◆ **YOUR ASSIGNMENT**: Each line of the records that includes "share" should be found and copied.

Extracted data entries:
::::::::

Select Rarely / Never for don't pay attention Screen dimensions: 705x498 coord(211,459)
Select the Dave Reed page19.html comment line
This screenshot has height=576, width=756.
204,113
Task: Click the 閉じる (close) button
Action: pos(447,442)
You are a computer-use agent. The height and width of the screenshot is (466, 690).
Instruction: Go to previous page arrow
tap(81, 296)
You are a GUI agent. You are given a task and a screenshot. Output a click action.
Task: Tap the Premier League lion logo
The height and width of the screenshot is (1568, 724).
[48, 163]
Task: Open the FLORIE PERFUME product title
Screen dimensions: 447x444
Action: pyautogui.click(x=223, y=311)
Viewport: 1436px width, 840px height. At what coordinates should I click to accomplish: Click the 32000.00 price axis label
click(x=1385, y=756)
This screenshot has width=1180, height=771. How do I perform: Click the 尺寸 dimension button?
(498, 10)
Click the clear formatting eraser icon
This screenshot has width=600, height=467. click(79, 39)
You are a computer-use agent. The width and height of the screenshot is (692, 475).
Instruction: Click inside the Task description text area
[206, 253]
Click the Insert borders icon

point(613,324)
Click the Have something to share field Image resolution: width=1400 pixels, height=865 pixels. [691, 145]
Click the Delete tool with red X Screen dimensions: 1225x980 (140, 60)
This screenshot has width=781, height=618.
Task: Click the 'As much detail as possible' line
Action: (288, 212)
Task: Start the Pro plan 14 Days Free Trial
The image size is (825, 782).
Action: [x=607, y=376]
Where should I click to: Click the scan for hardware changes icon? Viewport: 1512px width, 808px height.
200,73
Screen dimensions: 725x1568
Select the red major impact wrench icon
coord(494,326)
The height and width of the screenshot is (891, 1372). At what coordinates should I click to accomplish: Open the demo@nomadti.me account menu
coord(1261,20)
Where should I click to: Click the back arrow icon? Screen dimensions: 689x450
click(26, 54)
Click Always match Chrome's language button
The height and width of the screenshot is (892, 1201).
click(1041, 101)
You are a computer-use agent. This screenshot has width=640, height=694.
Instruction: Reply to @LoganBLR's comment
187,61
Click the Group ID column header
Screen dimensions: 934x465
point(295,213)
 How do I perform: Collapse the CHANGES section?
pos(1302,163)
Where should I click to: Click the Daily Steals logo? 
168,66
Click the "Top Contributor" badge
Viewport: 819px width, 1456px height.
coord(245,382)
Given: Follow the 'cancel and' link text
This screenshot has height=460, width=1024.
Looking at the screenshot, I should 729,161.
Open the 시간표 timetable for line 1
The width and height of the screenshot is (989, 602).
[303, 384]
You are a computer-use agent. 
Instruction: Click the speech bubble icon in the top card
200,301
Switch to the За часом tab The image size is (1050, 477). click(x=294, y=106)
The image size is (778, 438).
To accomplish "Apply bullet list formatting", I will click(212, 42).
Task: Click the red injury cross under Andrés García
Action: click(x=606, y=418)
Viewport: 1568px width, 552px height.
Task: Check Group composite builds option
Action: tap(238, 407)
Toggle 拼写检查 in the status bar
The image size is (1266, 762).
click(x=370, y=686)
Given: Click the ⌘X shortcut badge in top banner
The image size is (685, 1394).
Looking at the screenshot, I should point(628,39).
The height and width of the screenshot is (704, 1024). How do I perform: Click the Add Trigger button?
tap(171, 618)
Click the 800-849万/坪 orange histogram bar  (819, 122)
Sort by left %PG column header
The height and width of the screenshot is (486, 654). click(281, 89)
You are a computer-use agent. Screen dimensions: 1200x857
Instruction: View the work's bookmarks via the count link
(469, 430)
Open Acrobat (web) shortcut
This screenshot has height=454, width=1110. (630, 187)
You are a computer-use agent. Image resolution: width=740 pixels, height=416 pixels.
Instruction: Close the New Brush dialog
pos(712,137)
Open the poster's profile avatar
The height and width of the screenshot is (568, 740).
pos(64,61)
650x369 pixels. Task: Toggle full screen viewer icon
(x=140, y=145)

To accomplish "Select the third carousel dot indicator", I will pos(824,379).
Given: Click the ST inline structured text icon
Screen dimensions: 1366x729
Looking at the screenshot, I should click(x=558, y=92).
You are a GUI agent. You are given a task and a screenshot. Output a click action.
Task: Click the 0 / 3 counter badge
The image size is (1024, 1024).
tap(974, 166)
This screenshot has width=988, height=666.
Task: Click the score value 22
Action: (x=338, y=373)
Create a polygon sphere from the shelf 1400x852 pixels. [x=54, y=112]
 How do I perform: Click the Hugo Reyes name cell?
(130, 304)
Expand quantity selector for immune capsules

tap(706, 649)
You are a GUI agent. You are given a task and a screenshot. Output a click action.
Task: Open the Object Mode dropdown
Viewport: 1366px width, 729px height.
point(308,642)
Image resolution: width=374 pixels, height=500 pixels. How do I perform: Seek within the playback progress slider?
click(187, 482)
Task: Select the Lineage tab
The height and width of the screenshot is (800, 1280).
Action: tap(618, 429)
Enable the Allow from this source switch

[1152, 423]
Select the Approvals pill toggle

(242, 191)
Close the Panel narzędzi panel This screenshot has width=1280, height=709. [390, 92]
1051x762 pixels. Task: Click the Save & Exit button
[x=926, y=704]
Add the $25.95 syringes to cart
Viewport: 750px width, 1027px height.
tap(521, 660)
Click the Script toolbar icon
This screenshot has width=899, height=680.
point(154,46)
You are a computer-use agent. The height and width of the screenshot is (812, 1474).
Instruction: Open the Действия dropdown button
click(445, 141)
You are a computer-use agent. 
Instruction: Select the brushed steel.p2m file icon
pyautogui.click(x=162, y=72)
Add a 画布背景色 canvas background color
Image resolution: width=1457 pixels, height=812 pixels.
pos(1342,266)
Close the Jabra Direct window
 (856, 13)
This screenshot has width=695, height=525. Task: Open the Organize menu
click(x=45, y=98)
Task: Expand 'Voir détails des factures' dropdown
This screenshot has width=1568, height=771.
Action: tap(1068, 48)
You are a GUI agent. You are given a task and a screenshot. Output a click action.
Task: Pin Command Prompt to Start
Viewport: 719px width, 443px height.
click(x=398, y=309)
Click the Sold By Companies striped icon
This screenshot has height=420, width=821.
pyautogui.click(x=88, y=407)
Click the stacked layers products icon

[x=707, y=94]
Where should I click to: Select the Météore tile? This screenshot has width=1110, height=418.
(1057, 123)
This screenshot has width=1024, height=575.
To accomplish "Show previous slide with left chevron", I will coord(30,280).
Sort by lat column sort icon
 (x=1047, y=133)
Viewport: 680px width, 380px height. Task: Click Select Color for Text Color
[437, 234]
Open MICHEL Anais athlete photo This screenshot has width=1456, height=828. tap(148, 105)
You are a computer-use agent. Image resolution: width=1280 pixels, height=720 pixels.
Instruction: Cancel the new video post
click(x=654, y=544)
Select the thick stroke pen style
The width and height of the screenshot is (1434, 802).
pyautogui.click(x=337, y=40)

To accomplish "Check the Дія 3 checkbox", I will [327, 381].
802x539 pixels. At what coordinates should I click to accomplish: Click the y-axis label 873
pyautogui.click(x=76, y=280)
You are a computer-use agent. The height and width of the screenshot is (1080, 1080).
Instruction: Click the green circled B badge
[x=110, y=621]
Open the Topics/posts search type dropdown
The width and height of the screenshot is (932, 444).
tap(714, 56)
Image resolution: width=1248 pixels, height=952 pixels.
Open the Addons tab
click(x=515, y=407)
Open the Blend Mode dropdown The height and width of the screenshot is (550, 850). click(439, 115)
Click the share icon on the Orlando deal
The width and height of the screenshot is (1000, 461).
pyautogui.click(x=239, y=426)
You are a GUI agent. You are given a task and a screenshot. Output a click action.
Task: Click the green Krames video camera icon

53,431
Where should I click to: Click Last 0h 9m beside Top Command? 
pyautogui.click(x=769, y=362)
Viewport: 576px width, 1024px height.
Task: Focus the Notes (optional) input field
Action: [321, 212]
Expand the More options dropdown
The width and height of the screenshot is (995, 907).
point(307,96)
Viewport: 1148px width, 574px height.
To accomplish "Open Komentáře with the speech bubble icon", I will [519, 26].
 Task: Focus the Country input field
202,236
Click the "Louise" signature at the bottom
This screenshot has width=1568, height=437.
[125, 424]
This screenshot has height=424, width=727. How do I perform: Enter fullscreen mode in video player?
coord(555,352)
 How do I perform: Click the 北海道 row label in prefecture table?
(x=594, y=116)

::::::::

◆ **ANSWER BOX**:
Click the Have something to share field Image resolution: width=1400 pixels, height=865 pixels. [691, 145]
Click the share icon on the Orlando deal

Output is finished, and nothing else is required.